8. Statutory Cap on Noneconomic and Punitive Damages

While this issue has never been squarely addressed by the Ohio Supreme Court, noneconomic and punitive damages in employment claims arguably are capped by Ohio’s tort reform statute, R.C. 2315.18 (noneconomic) and 2315.21 (punitive). With respect to noneconomic damages under R.C. 2315.18(B)(2), they cannot exceed the greater of two hundred fifty thousand dollars or an amount that is equal to three times the economic loss to a maximum of three hundred fifty thousand dollars for each plaintiff in that tort action or a maximum of five hundred thousand dollars for each occurrence that is the basis of that tort action. Pursuant to R.C. 2315.21, punitive damages are capped for tort claims based on the size of the employer. Under the statute, however, there are only two categories, "small employers", which are those employers that employ not more than one hundred persons on a full-time permanent basis (unless classified by manufacturing sector by the North American industrial classification system) and "large employers". R.C. 2315.21 prohibits a court from entering judgment for punitive damages in excess of two times the amount of compensatory damages. However, if the defendant is a small employer or individual, the court cannot enter judgment for punitive or exemplary damages in excess of the lesser of two times the amount of the compensatory damages awarded to the plaintiff from the defendant or ten percent of the employer’s or individual’s net worth when the tort was committed up to a maximum of three hundred fifty thousand dollars.
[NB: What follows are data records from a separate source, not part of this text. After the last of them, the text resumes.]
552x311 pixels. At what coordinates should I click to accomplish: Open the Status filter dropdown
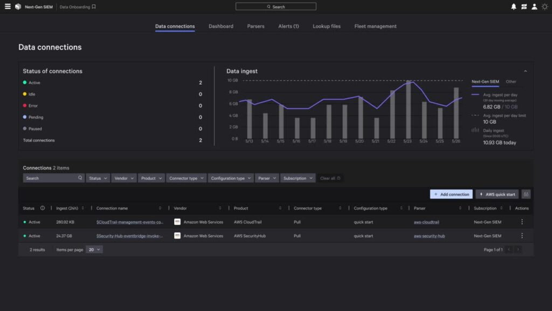[x=98, y=178]
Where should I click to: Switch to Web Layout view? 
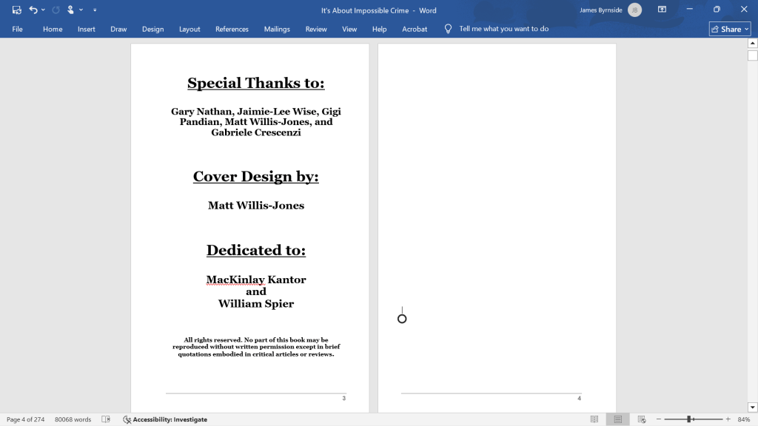coord(641,419)
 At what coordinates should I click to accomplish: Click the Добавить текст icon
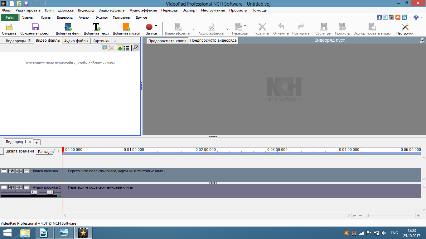click(96, 27)
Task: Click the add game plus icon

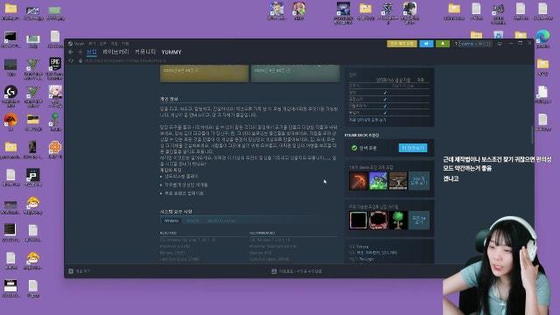Action: pos(71,271)
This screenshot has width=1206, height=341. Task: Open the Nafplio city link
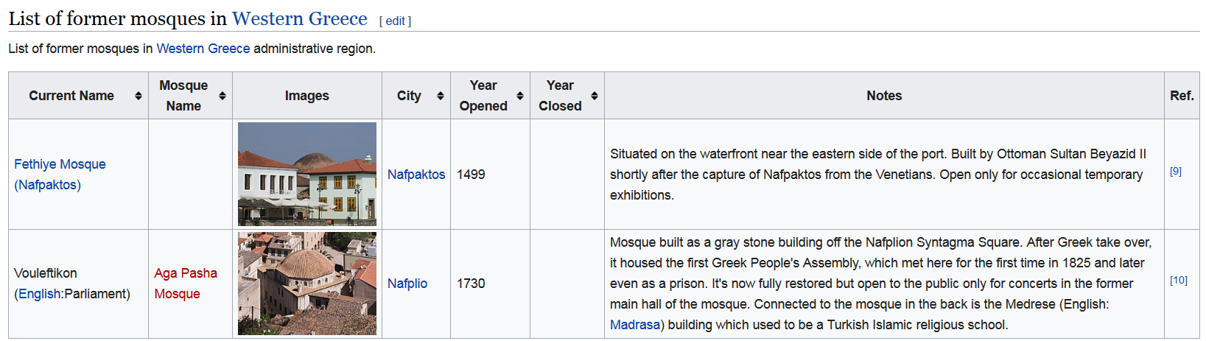[407, 284]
The proposed change in S.B. 383 would cap punitive and noneconomic damages in discrimination suits based on the size of the employer, but amounts available would be even more limited than those allowed under Ohio’s tort reform. For example, noneconomic and punitive damages would be capped in discrimination claims as follows:

  • Employers that employ 4 – 100 employees capped at $50,000;
  • Employers that employ 101 – 200 employees capped at $100,000;
  • Employers that employ 201 – 500 employees capped at $200,000;
  • Employers that employ 501+ employees capped at $300,000.

It is unclear how this bill will fare in the legislature, but one thing is clear, Ohio employers should put its passage on their holiday wish lists.